Father Tolton sainthood cause advances

Friday, Mar. 01, 2019
By Catholic News Service

CHICAGO (CNS) — The canonization cause for Father Augustus Tolton is just one step away from going to Pope Francis for the priest to be declared “venerable.”

 On Feb. 5, the feast of St. Agatha, a nine-member Vatican theological commission unanimously voted that Fr. Tolton’s cause be moved forward to the cardinals and archbishops in the Congregation for Saints’ Causes for a final vote to send a decree of the priest’s “heroic virtues” to Pope Francis for his approval.

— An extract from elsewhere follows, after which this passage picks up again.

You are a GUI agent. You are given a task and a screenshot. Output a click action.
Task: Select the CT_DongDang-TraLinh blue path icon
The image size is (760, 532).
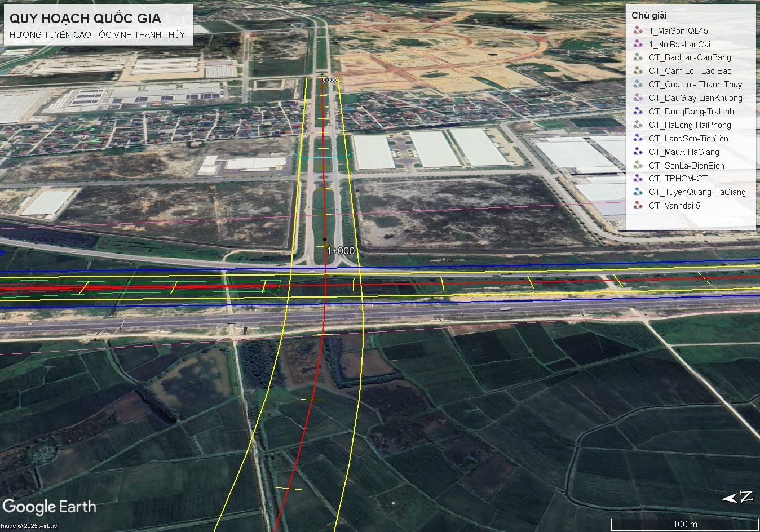click(x=638, y=112)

Upon the promulgation of that decree, Fr. Tolton would receive the title “venerable,” which indicates he lived the theological virtues of faith, hope and charity and the cardinal virtues of prudence, justice, fortitude and temperance at a heroic level.

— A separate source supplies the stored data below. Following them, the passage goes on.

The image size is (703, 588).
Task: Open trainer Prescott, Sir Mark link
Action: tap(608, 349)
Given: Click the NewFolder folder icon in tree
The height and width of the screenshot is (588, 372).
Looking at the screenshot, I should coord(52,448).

The next steps would be beatification and canonization. In general, one miracle attributed to the sainthood candidate’s intercession is needed for beatification, and a second such miracle is needed for canonization.

Fr. Tolton, the first African-American to be ordained a Catholic priest for the United States, was born into slavery, ordained in 1886 in Rome because no U.S. seminary would take him and died serving in Chicago in 1897.

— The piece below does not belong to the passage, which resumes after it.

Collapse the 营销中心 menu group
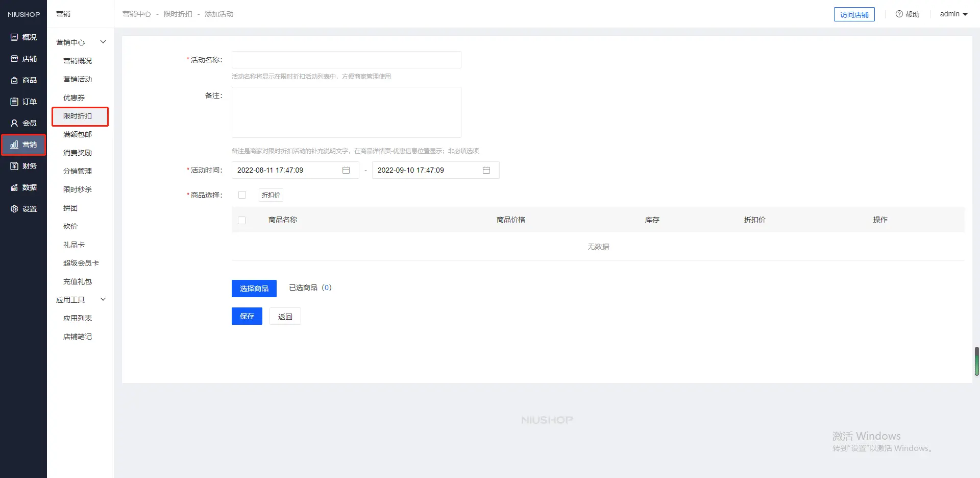Screen dimensions: 980x478 pyautogui.click(x=103, y=42)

Father James Healy (1830-1900) is considered by some to be the first black U.S. Catholic priest in the U.S. He was biracial; his father was Irish. Born in Georgia, he was ordained in 1854 in Paris for ministry in the U.S. He later became a bishop, heading the Diocese of Portland, Maine.

If canonized, Fr. Tolton would be the nation’s first African-American saint.